QUINOA AND SQUASH GRATIN



Quinoa and Squash Gratin image

I'm drawing in this recipe on the Provençal tradition of combining rice with vegetables in a savory gratin, but I'm substituting quinoa for the rice. You can serve this comforting gratin as a main dish or a side.
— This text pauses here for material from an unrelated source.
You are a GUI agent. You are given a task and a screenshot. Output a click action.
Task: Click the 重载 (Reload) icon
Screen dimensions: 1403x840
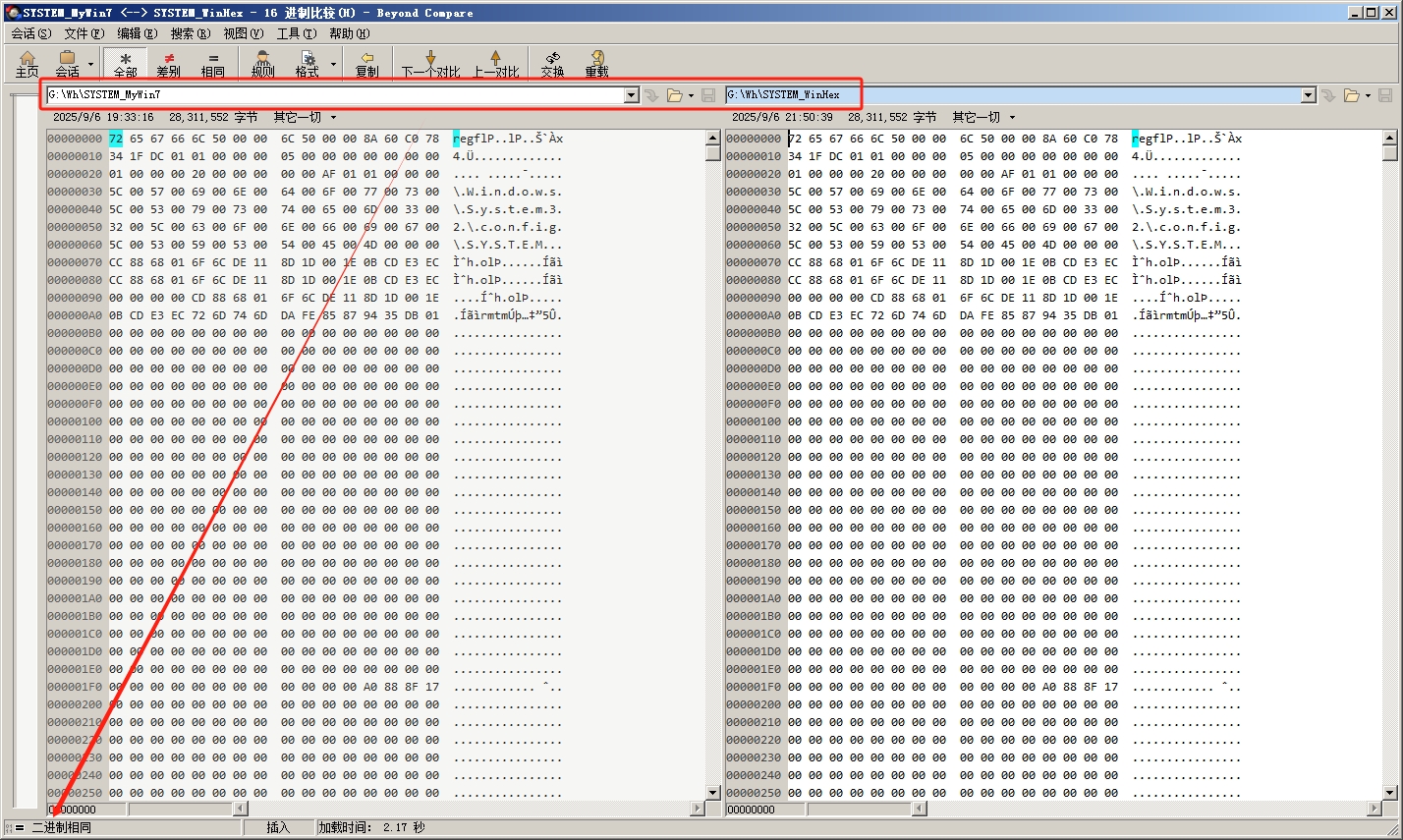pos(596,64)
Provided by Martha Rose Shulman

Categories     weekday, casseroles, side dish

Time 50m

Yield Serves four to six

Number Of Ingredients 11

1 tablespoon extra virgin olive oil
1 medium onion, chopped
Salt to taste
2 to 3 garlic cloves (to taste), minced
1 1/2 pounds summer squash, diced
1 teaspoon fresh thyme leaves
1 teaspoon chopped fresh rosemary
Freshly ground pepper to taste
3 large eggs
1 cup cooked quinoa
1/2 cup grated Gruyère cheese (2 ounces)

Steps:

  • Preheat the oven to 375 degrees. Oil a two-quart baking dish or gratin. Heat the olive oil over medium heat in a large, heavy skillet, and add the onion. Cook, stirring, until tender, about five minutes. Add a generous pinch of salt and the garlic. Cook, stirring, until fragrant, 30 seconds to a minute. Add the summer squash, thyme and rosemary. Cook, stirring often, until the squash is tender but not mushy, about 10 minutes. Season to taste with salt and pepper, and remove from the heat.
  • Beat the eggs in a large bowl, and stir in the squash mixture, the cooked quinoa and the cheese. Mix well and season, then scrape into the baking dish. Place in the oven, and bake 35 minutes or until it's set and the top is lightly browned. Serve hot, warm or room temperature.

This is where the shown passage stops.